Spatial distribution and vertical structures of water masses around the Antarctic continental margin are described using synthesized hydrographic data. Antarctic Surface Water (AASW) over the shelf regime is distinguished from underlying other water masses by the cut-off salinity, varying from approximately 34.35 to 34.45 around Antarctica. Shelf water, characterized by salinity greater than the cut-off salinity and potential temperature less than $-17^{\circ}C$, is observed on the Ross Sea, off George V Land, off Wilkes Land, the Amery Basin, and the Weddell Sea, but in some shelves AASW occupies the entire shelf. Lower Circumpolar Deep Water is present everywhere around the Antarctic oceanic regime and in some places it mixes with Shelf Water, producing Antarctic Slope Front Water (ASFW).

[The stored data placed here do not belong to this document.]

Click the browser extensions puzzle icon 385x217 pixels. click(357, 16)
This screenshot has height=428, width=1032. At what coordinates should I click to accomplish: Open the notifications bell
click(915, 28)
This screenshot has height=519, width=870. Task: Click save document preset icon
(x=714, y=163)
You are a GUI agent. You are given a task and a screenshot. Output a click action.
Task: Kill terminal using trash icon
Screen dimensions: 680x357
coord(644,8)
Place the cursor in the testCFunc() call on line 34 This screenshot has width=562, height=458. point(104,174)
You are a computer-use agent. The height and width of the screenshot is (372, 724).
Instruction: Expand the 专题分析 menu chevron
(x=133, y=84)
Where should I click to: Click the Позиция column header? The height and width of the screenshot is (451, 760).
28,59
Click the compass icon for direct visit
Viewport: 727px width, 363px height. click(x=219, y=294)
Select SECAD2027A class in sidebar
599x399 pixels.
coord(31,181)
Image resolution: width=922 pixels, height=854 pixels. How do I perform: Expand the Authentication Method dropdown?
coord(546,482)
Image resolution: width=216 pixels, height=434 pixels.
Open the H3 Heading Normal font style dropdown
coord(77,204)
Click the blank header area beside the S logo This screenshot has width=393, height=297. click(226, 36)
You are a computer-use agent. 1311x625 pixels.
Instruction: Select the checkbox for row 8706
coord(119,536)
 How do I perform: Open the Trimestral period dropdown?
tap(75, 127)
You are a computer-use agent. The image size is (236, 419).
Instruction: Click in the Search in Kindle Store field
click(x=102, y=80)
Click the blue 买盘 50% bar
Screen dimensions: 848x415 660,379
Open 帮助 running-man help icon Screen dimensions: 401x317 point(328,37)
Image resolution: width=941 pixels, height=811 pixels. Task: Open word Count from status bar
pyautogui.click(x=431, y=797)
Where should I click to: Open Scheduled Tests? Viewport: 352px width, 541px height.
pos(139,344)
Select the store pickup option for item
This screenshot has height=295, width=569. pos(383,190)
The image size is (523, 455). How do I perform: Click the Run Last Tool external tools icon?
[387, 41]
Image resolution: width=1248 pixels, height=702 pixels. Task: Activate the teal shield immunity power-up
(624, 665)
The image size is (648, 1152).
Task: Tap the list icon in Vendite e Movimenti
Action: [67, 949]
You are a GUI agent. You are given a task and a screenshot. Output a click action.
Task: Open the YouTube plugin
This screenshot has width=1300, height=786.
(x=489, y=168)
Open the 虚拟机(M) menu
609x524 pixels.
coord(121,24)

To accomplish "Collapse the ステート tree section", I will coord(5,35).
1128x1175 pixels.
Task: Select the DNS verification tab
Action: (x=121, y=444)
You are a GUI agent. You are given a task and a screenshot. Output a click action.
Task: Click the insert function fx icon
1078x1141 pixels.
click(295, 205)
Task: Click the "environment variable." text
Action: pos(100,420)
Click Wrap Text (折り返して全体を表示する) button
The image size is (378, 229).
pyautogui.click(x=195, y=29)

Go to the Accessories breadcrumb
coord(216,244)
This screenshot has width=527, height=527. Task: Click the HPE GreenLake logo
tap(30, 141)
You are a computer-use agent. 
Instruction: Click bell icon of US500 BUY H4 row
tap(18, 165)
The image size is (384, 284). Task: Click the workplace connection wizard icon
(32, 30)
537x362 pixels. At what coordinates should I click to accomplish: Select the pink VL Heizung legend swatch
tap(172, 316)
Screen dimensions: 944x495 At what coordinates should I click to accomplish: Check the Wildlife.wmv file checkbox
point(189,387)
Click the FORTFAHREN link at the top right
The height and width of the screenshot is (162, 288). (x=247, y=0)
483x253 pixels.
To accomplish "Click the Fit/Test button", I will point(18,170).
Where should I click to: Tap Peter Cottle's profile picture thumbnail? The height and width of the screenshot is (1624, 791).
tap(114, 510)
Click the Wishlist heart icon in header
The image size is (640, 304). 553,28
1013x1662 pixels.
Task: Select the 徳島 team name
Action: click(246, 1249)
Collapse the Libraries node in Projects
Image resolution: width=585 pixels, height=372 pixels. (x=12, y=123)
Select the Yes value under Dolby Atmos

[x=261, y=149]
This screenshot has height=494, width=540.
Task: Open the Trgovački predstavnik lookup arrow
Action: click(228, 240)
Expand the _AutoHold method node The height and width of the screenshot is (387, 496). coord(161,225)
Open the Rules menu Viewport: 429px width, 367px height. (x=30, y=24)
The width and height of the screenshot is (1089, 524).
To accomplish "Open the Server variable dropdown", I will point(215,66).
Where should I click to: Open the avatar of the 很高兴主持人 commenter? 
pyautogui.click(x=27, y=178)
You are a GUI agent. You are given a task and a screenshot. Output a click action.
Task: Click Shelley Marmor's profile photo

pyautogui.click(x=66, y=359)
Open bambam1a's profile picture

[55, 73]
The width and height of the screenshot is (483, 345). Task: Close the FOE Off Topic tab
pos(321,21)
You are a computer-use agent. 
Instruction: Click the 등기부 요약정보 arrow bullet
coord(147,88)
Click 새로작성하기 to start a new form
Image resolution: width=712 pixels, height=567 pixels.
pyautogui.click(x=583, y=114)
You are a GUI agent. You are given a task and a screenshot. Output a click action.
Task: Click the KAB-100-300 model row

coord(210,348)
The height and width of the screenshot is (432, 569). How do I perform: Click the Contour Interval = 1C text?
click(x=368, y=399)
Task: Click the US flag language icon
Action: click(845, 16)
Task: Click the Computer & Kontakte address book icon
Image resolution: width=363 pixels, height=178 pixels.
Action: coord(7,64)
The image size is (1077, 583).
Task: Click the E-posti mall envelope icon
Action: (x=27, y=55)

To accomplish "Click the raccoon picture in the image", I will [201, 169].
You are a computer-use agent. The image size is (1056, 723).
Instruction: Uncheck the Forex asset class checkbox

ASFW, characterized by potential temperature less than about $0^{\circ}C$ and greater than $-17^{\circ}C$, and salinity greater than the cut-off salinity, is found everywhere around Antarctica except in the Bellingshausen-Amundsen sector. The presence of different water masses over the Antarctic shelves and shelf edges produces mainly three types of water mass stratifications: no significant meridional property gradient in the Bellingshausen and Amundsen Seas, single property gradient where ASFW presents, and a V-shaped front where Shelf Water exists.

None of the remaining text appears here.